I think it is particularly relevant because based on the limited performance numbers we've seen it looks like the MIR and IR outliners have different benefits. Figuring out a pipeline where one doesn't prevent the other from performing good optimizations seems like a reasonable precondition to accepting these patches.
>
>
> I also want to visit a few procedural notes.
>
> Mehdi commented on the thread that it wouldn't be fair to ask for a comparative study because the MIR outliner didn't have one. While I don't think anyone is asking for a comparative study, I want to point out that I think it is completely fair.
> If a new contributor approached the community with a new SROA pass and wanted to land it in-tree it would be appropriate to ask for a comparative analysis against the existing pass. How is this different?
>
> It seems quite different to me because there is no outliner at the IR level and so they don't provide the same functionality. The "Why at the IR level" section of the original email combined with the performance numbers seems largely enough to me to explain why it isn't redundant to the Machine-level outliner.
> I'd consider this work for inclusion upstream purely on its technical merit at this point.
I believe the technical merit has not been shown clearly enough.

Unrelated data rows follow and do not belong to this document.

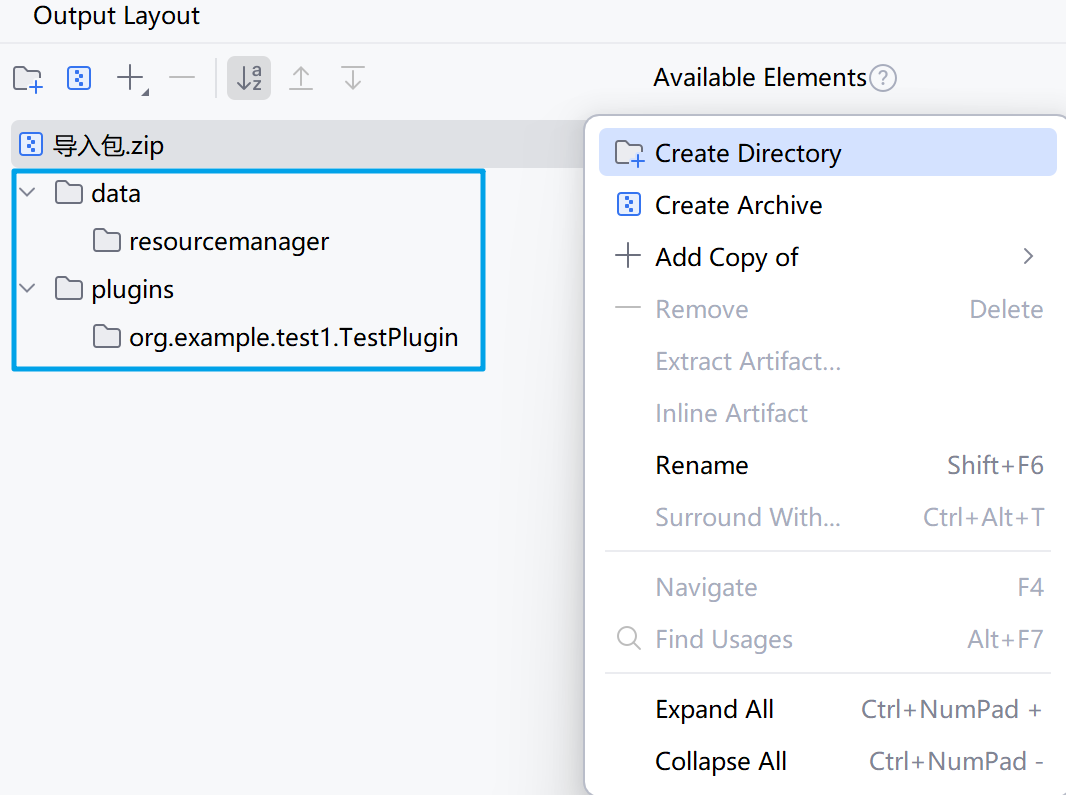This screenshot has height=795, width=1066.
Task: Click Expand All in the context menu
Action: (714, 709)
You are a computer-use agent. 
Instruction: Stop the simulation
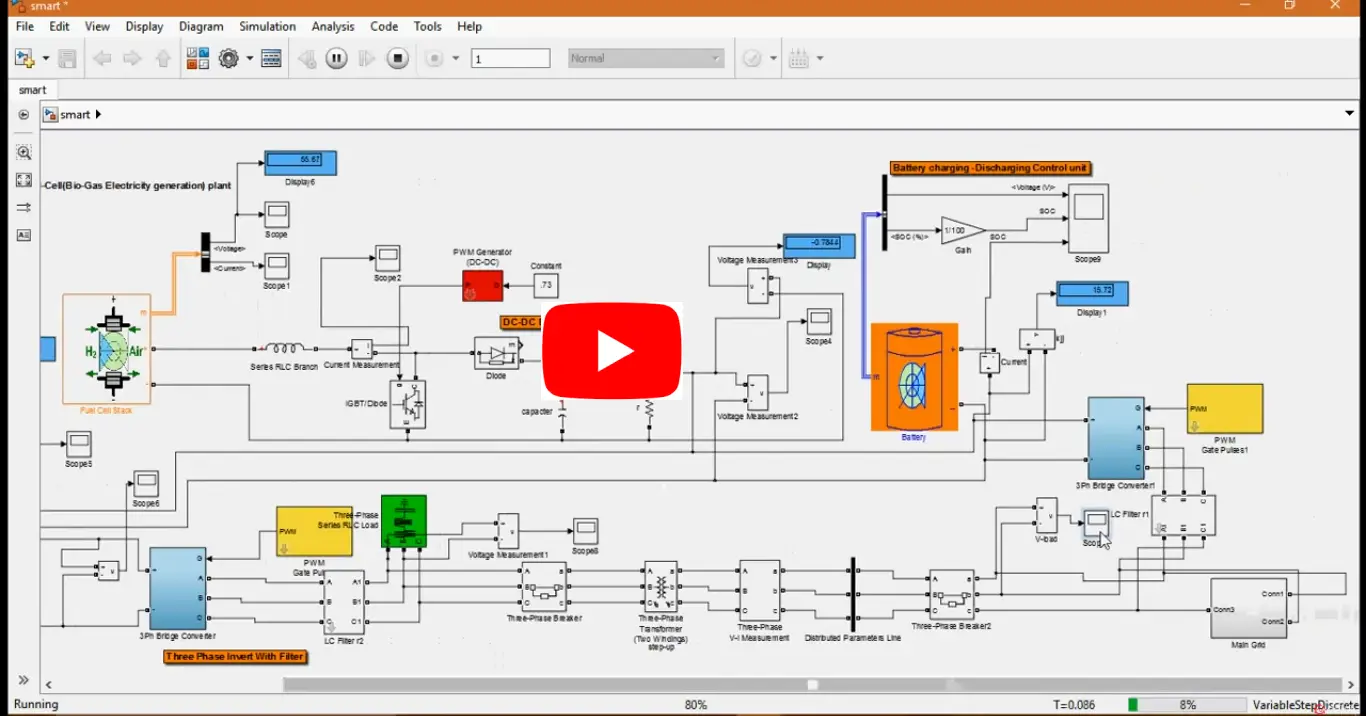point(398,59)
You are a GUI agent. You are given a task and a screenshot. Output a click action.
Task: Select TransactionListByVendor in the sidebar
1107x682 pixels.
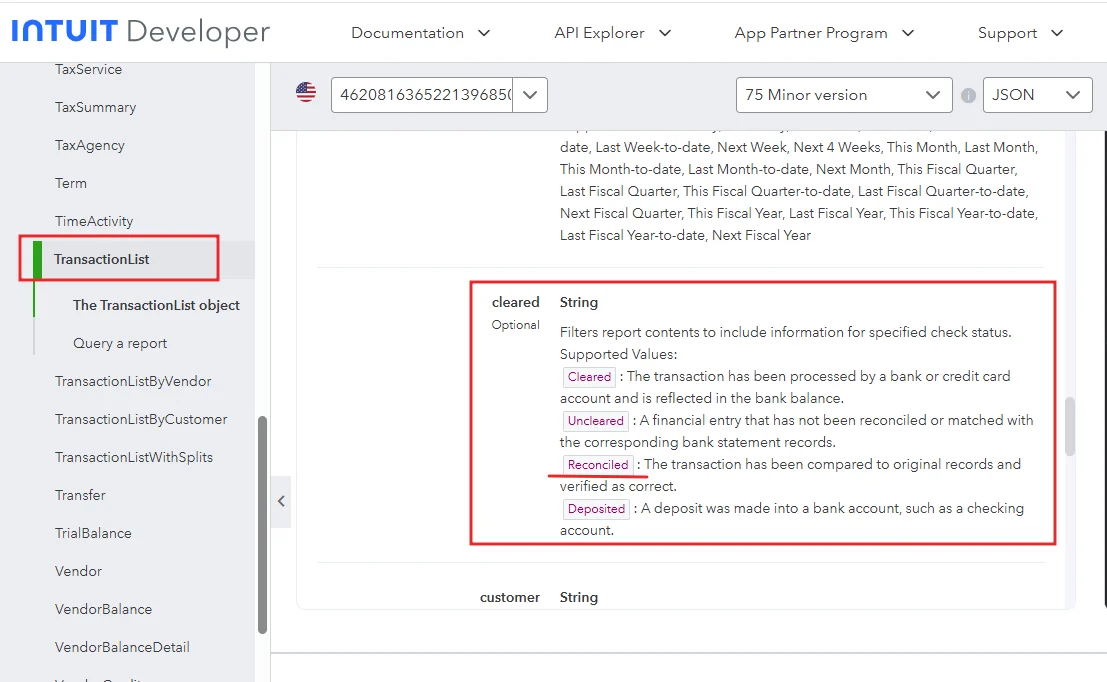133,381

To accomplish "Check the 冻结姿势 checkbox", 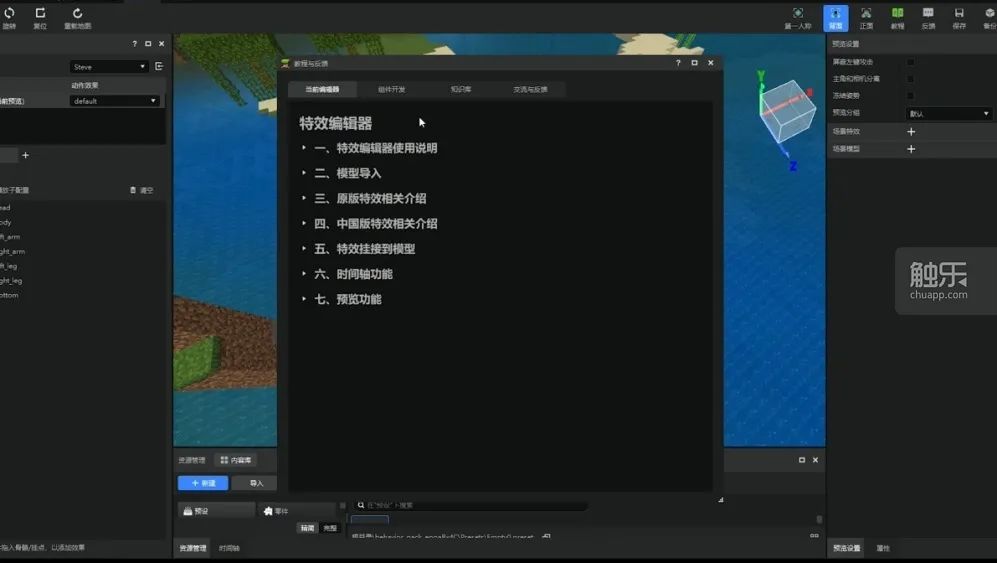I will [x=910, y=96].
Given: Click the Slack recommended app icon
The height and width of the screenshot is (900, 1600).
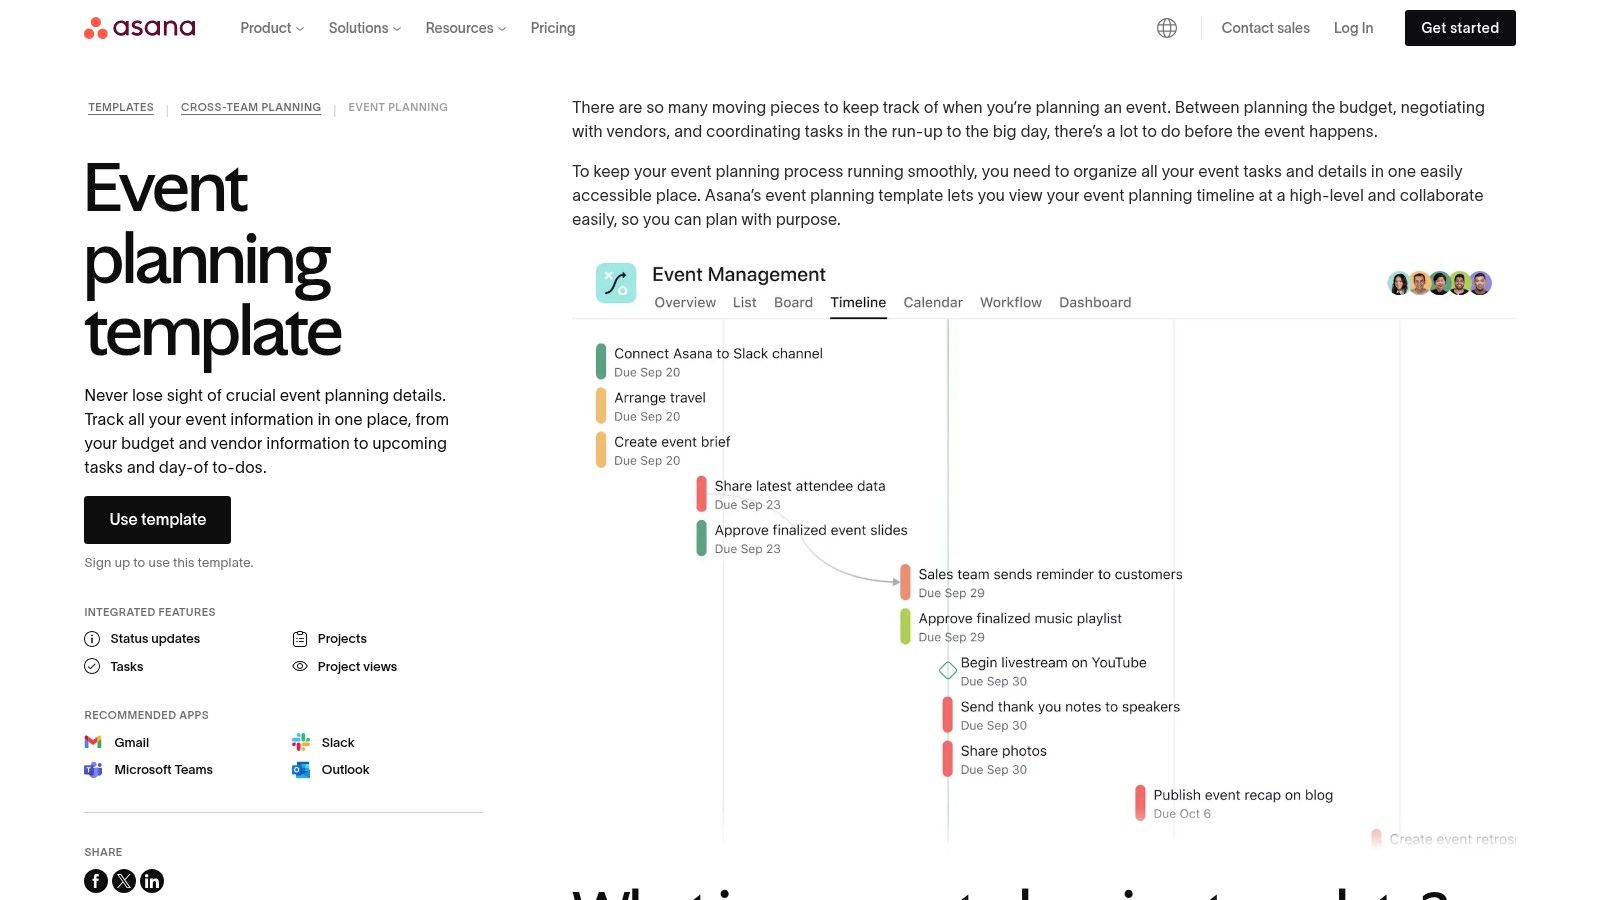Looking at the screenshot, I should pos(299,742).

The only data we've seen has been cherry-picked and there are outstanding technical questions about the approach.
> Discussing inclusion as part of any of the default pipeline is a different story.
The patches that were sent out *do* include it in default pass pipelines.
>
> Similarly last year, the IR-level PGO was also implemented even though we already had a PGO implementation, because 1) it provided a generic solutions for other frontend (just like here it could be said that it provides a generic solution for targets) and 2) it supported cases that FE-PGO didn't (especially around better counter-context using pre-inlining and such).
>
>
>
> Adding a new IR outliner is a different situation from when the MIR one was added. When the MIR outliner was introduced there was no in-tree analog.
>
> We still usually discuss design extensively. Skipping the IR-level option didn't seem obvious to me, to say the least. And it wasn't really much discussed/considered extensively upstream.
The reasoning for this was covered in the discussions and in Jessica's LLVM dev meeting talk. It may not have been widely discussed because it was widely agreed on.
> If the idea is that implementing a concept at the machine level may preclude a future implementation at the IR level, it means we should be *a lot* more picky before accepting such contribution.
Nobody is precluding an IR implementation. We are merely holding the IR implementation to the same high standards of justification that we held the MIR one to. You may not recall this, but the MIR one took *months* to go from RFC to landing in-tree.
> In this case, if I had anticipated any push-back on an IR-level implementation only based on the fact that we have now a Machine-level one, I'd likely have pushed back on the machine-level one.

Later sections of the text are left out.